Pengeloaan limbah masker medis dapat dilakukan dengan beberapa cara
yaitu, menggunakan autoclave, daur ulang dan riset daur ulang. Teknologi
sterilisasi autoclave memanfaatkan uap panas untuk mematikan patagen dalam
limbah, suhu yang efektif sekitar 120º-140º C selama 30 menit. Teknologi ini
ramah lingkungan karena tidak menghasilkan emisi, bebas patogen dan sisa residu
yang aman. Daur ulang merupakan metode yang dianggap dapat mengatasi
peningkatan limbah masker, dengan melakukan inaktivasi virus terlebih dahulu.
Studi yang dilakukan oleh Abraham et al (2020) menyebutkan bahwa inaktivasi
COVID-19 dapat menggunakan termal temperatur rendah. Riset daur ulang yang
dilakukan Akbar Hanif, yaitu menggunakan metode ekstrusi dengan mengubah
limbah masker yang telah disterilisasi menjadi biji plastik yang dapat didaur ulang
menjadi berbagai produk, seperti pot hidroponik, trash bag dan produk lainnya
yang tidak termasuk food grade.
Penimbunan diawasi ketat oleh pihak penyediaan fasilitas kesehatan.
Penimbunan dilakukan terhadap abu hasil pembakaran insineratorr dan abu hasil
pembakarannya ditimbun ke dalam lahan khusus yang tertutup.
Penggunan masker medis memang erat kaitannya dengan pandemi
COVID-19, bahkan beberapa masyarakat yang bukan merupakan tenaga
kesehatan atau berhadapan langsung dengan COVID-19 pun turut menggunakan
masker medis dengan harapan dapat lebih terhindar dari penularan COVID-19.
Meningkatnya limbah B3 masker medis pada masa pandemi berdampak negatif
pada lingkungan, terlebih belum maksimalnya dalam mengatasi limbah masker
medis. Berdasarkan UU No.32 Tahun 2009, disebutkan beberapa cara mengelola
limbah B3 yaitu pengurangan, penyimpanan, pengumpulan, pengangkutan,
pengolahan dan penimbunan. Pandemi COVID-19 dapat menjadi momentum bagi
Indonesia untuk memperbaiki sistem pengelolaan limbah, terutama limbah B3
masker medis.
Daftar Pustaka
Ameridya, A dkk, 2021, Limbah Masker di Era Pandemi: Kejahatan Meningkat
atau Menurun?, Jurnal Green Growth dan Manajemen Lingkungan, vol.10
no.1.
Axmalia, A & Ariyanto R, 2021, Pengelolaan Limbah Infeksius Rumah Tangga
pada Masa Pandemi COVID-19, Jurnal Kesehatan Komunitas, vol.7 no.1.

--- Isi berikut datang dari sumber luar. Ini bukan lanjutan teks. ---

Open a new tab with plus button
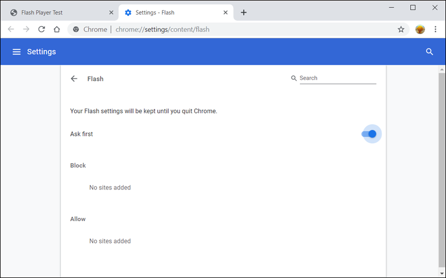 (244, 13)
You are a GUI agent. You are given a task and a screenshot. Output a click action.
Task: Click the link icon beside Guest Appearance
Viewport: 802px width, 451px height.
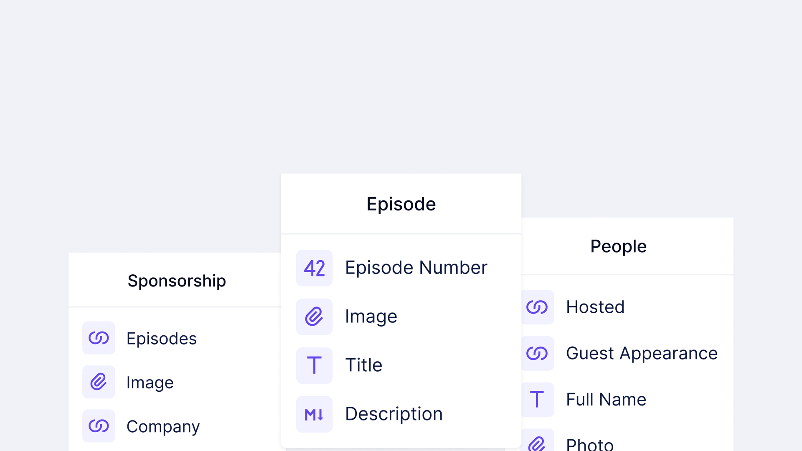(537, 353)
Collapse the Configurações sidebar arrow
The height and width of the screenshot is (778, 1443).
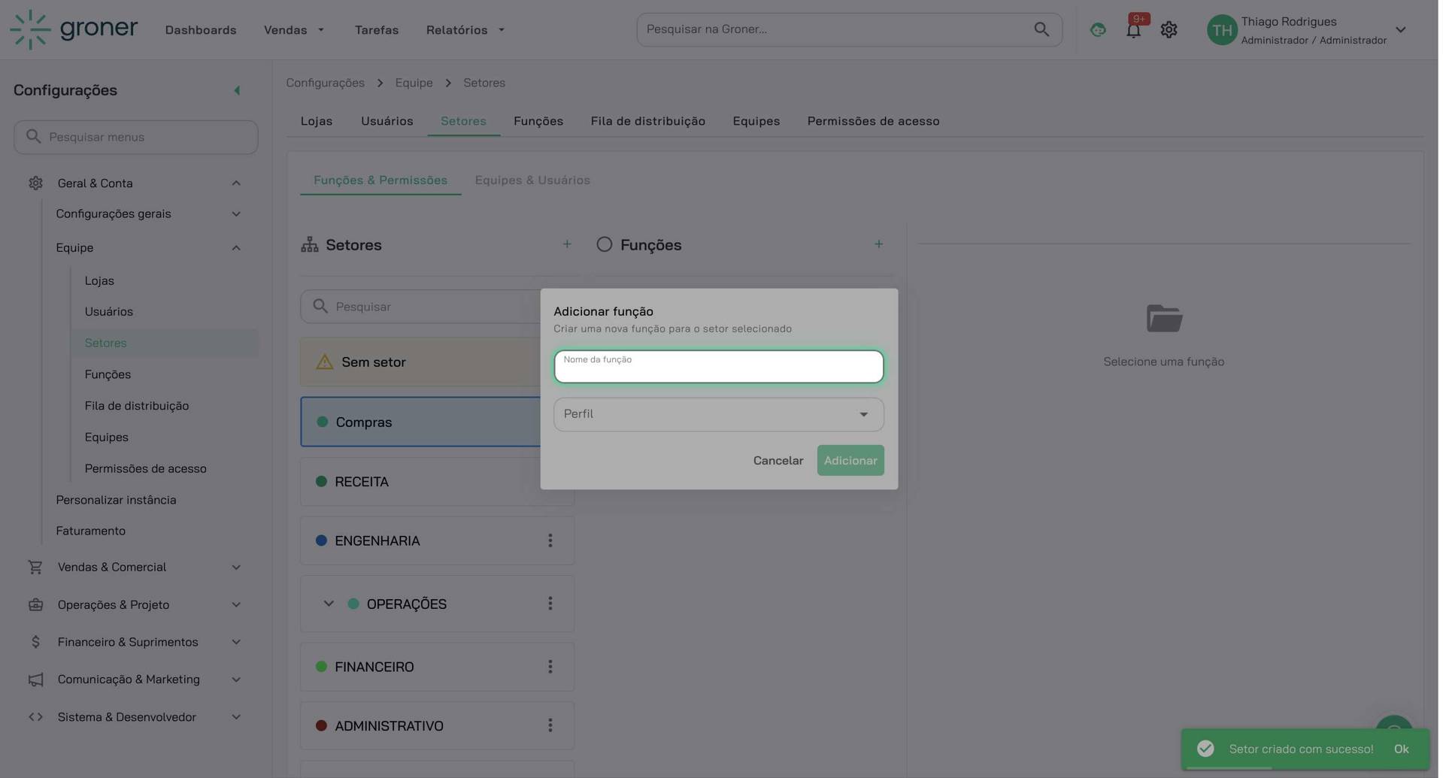[238, 91]
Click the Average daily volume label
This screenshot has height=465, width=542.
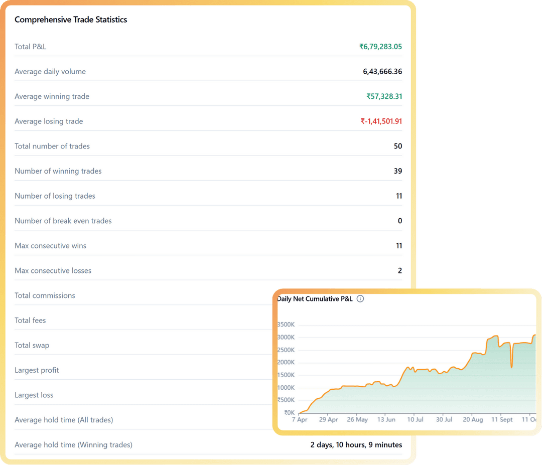pos(50,72)
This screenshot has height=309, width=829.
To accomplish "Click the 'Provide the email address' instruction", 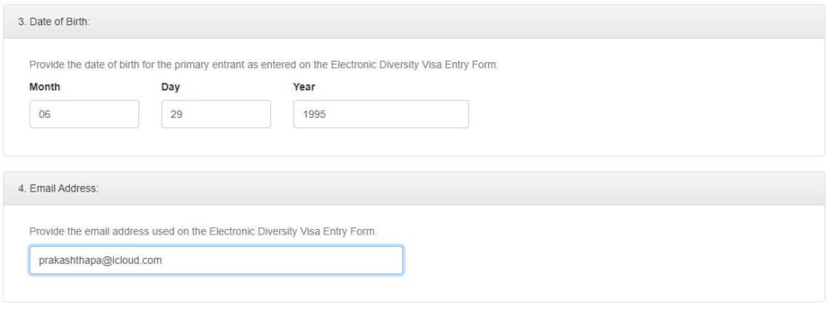I will point(203,231).
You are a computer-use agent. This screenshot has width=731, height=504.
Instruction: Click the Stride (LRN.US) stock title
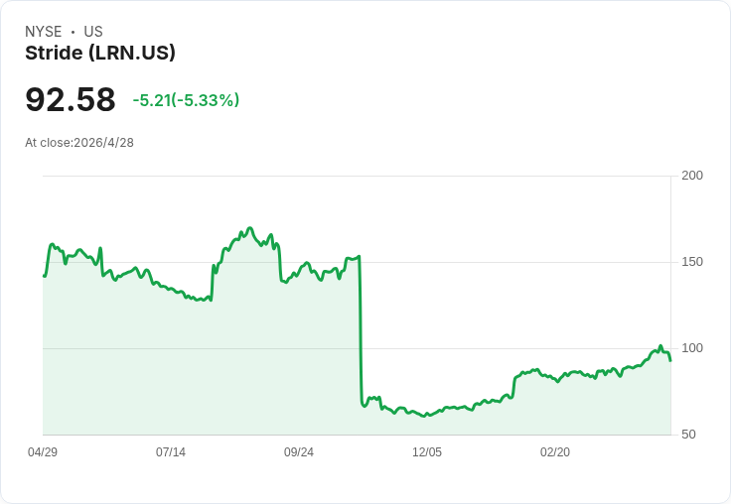(100, 54)
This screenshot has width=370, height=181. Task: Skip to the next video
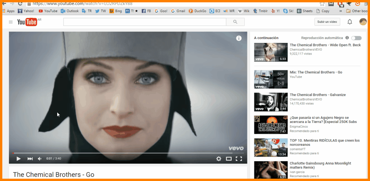point(30,159)

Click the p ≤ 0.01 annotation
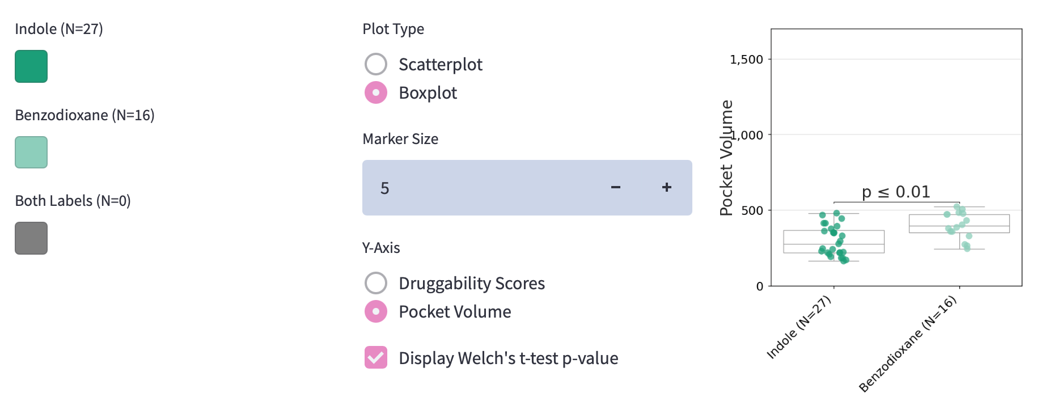click(x=896, y=192)
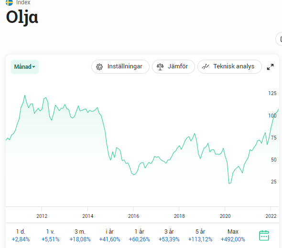Open the Månad interval dropdown
Viewport: 282px width, 248px height.
[25, 67]
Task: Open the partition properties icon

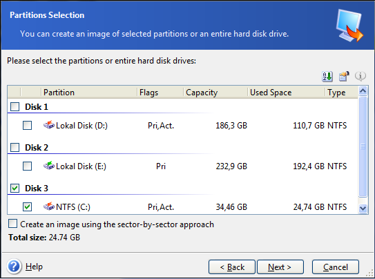Action: click(344, 77)
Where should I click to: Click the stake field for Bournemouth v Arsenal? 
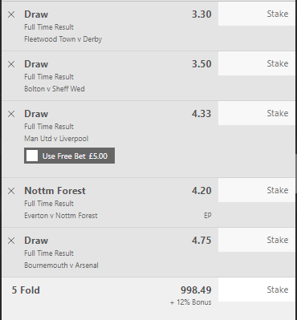pyautogui.click(x=257, y=240)
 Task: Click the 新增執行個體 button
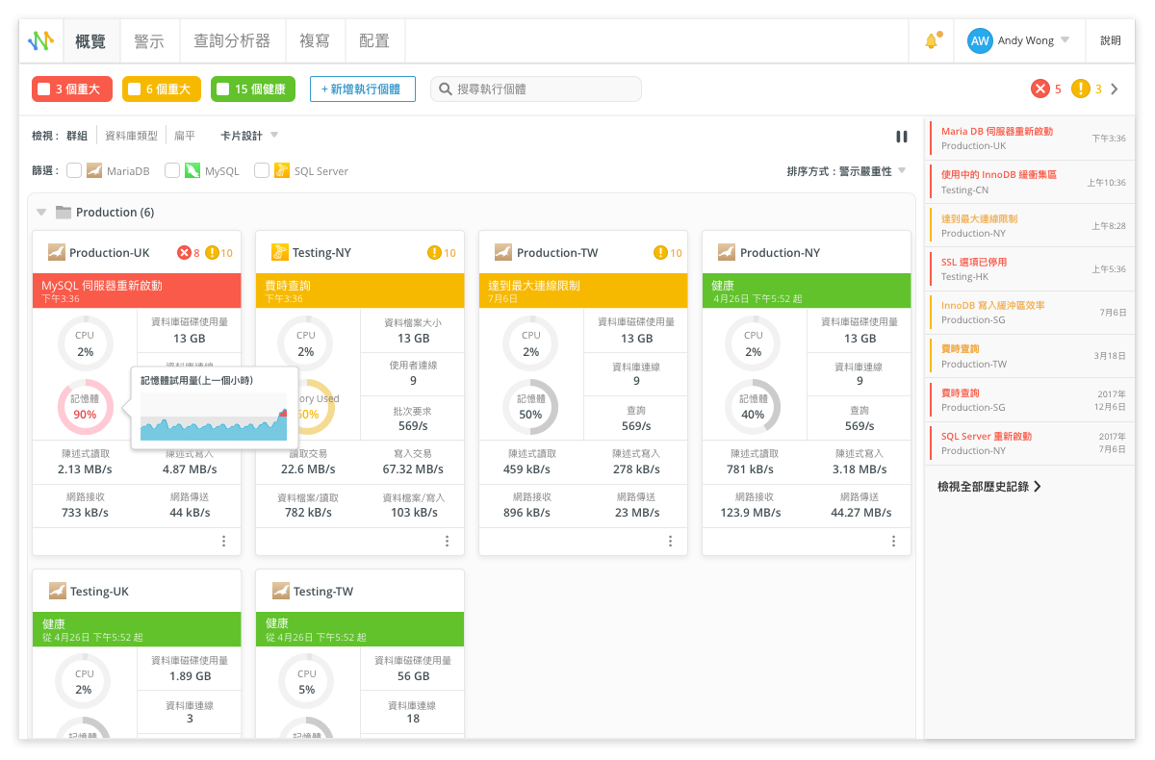tap(363, 89)
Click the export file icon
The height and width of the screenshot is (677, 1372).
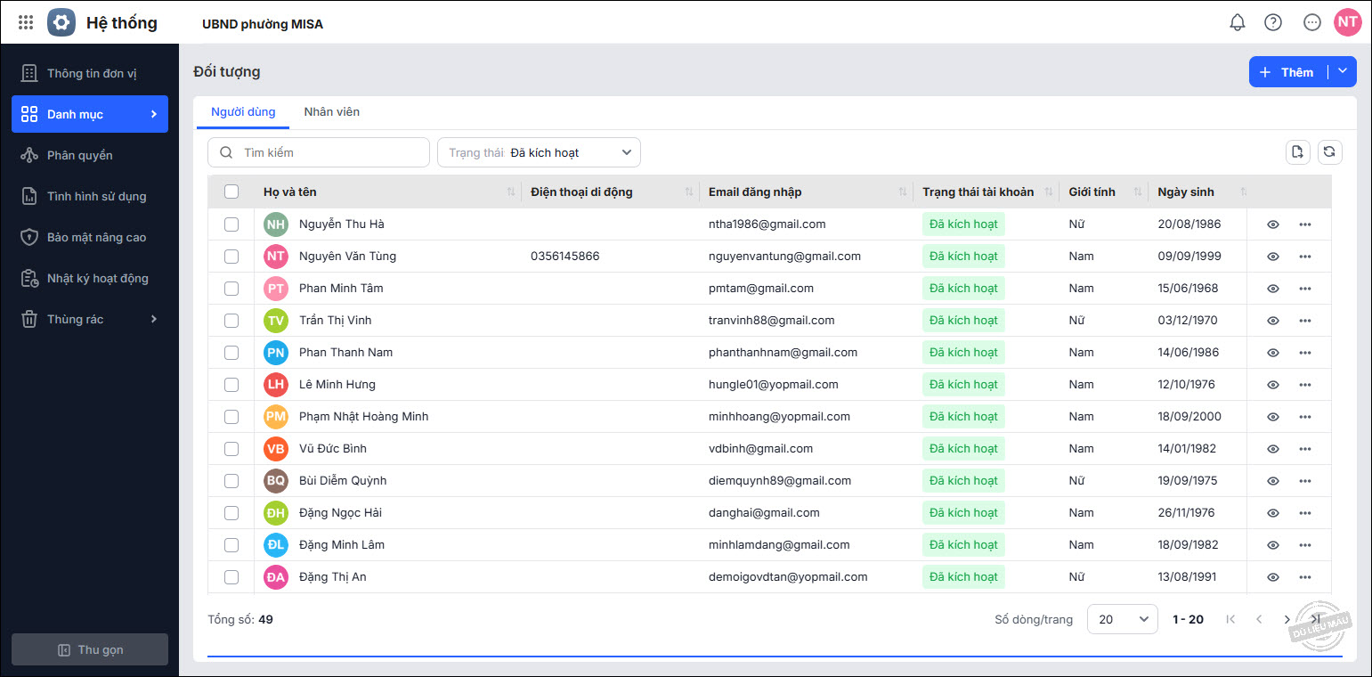coord(1298,152)
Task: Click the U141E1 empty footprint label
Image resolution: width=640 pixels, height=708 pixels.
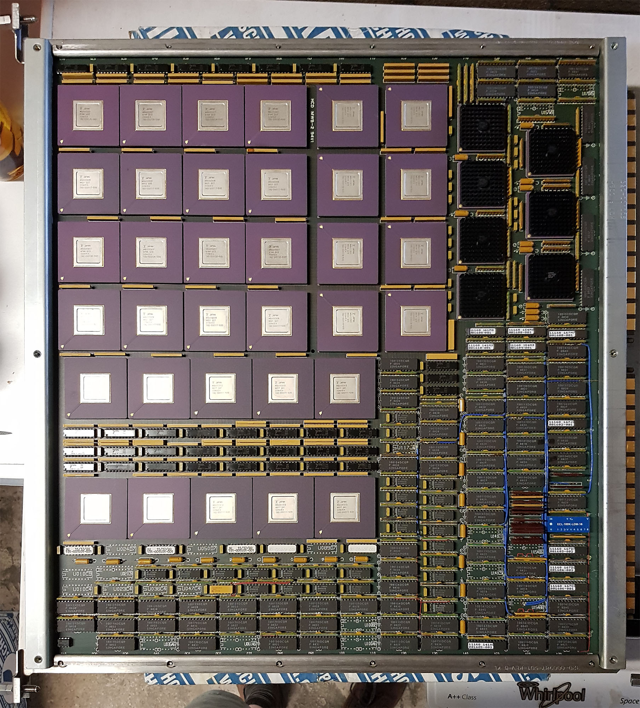Action: pos(497,537)
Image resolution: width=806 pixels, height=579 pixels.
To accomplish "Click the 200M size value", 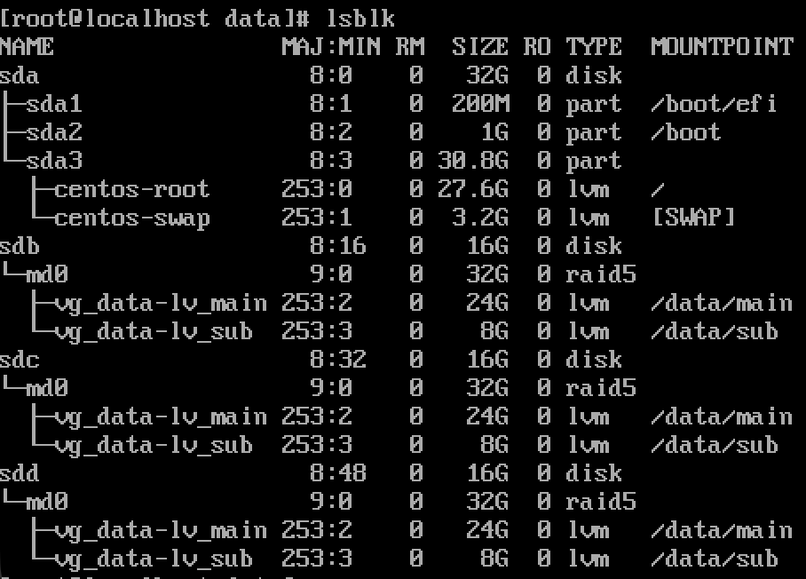I will click(x=480, y=104).
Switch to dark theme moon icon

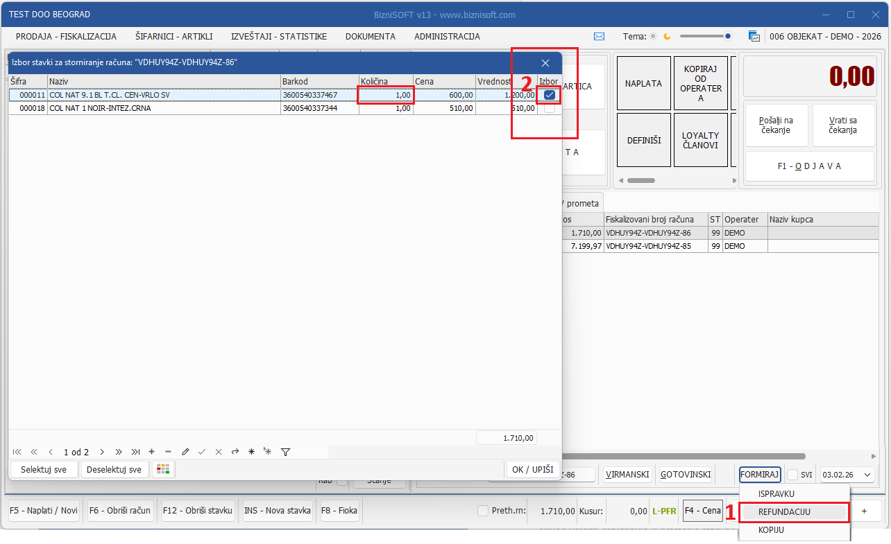pyautogui.click(x=668, y=37)
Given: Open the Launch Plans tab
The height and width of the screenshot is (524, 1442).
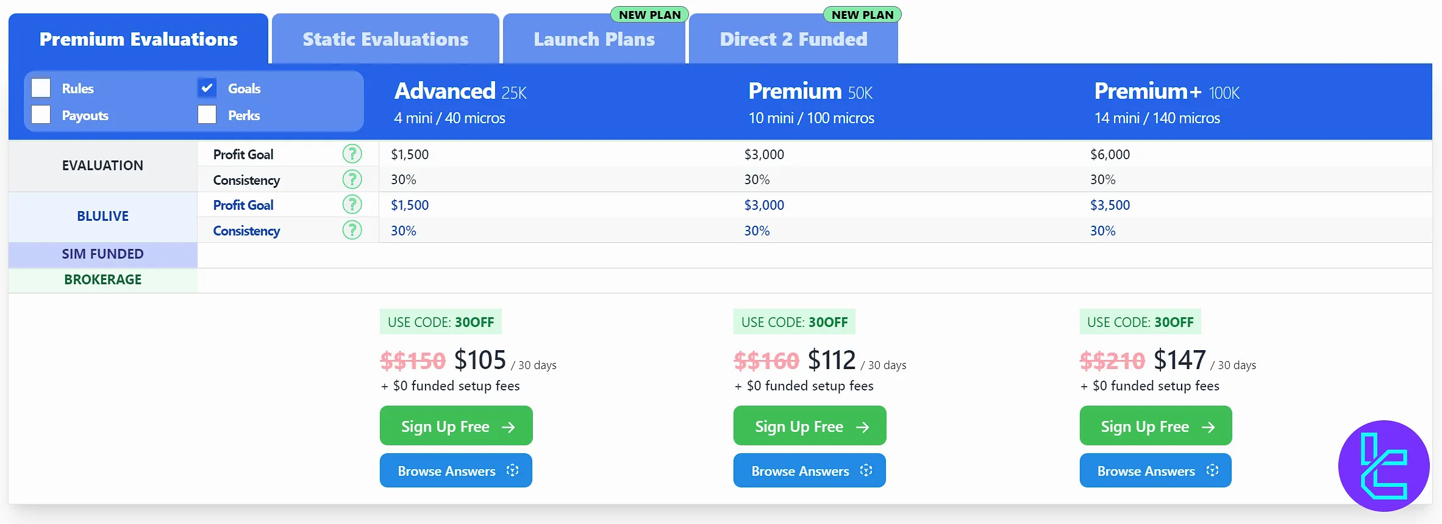Looking at the screenshot, I should [x=594, y=40].
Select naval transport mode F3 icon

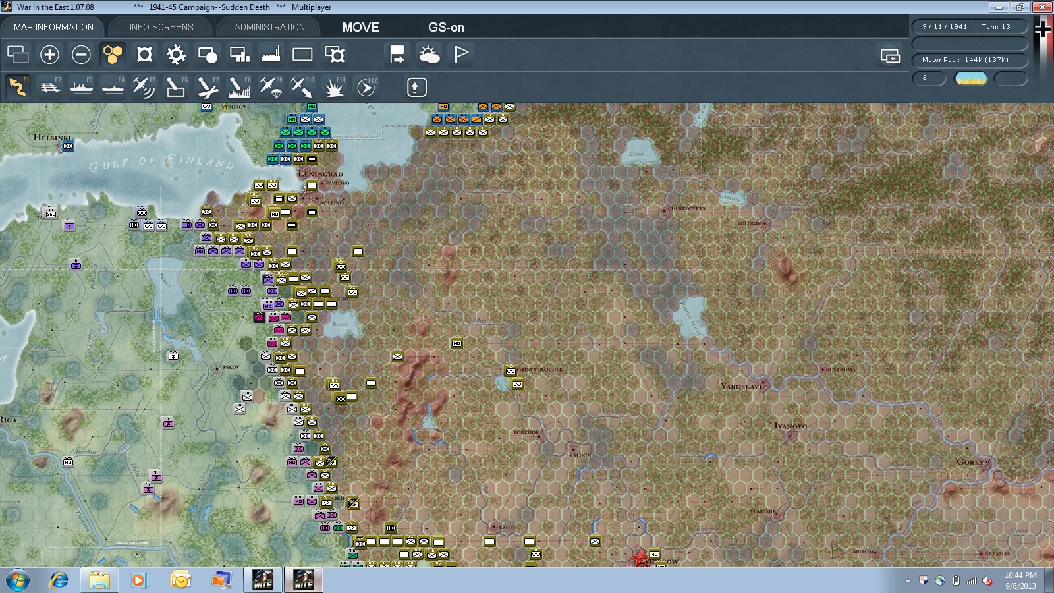[x=81, y=87]
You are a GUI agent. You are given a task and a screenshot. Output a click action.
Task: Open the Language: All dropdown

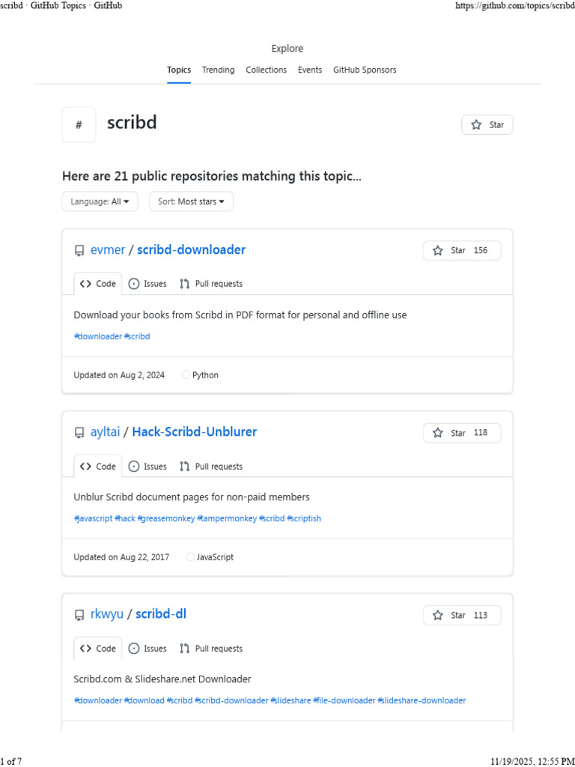(100, 201)
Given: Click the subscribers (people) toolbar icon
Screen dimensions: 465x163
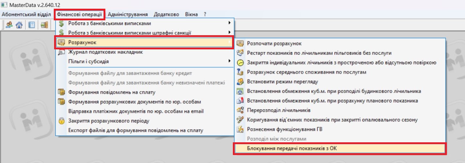Looking at the screenshot, I should 9,25.

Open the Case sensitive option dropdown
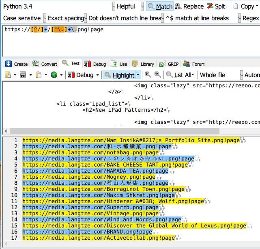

Haryono, A, 2021, Urgensi Pengelolaan Limbah Medis di Masa Pandemi Covid-
19, LIPI, diakses pada 26 September 2021,
https://lipi.go.id/siaranpress/Urgensi-Pengelolaan-Limbah-Medis-di-Masa-
Pandemi-Covid-19/22339.
Prasetiawan T, 2020, Permasalahan Limbah Medis COVID-19, Pusat Penelitian
Badan Keahilian DPR RI, vol.12 no.9.
Purwanto, R, Amin, A & Mardiah, A, 2020, Pengaturan Pengelolaan Limbah
Medis Covid-19, Jurnal Yustika Media Hukum dan Keadilan, vol.23 no.2.
Rohman, A, 2021, Liputan Webinar Pengaruh Peningkatan Limbah Masker 1
Terhadap Lingkungan dan Penanganannya, Teknik Lingkungan
Universitas Jember, diakses pada 26 September 2021,
http://enviro.teknik.unej.ac.id/liputan-webinar-pengaruh-limbah-masker-
terhadap-lingkungan-dan-penanganannya/.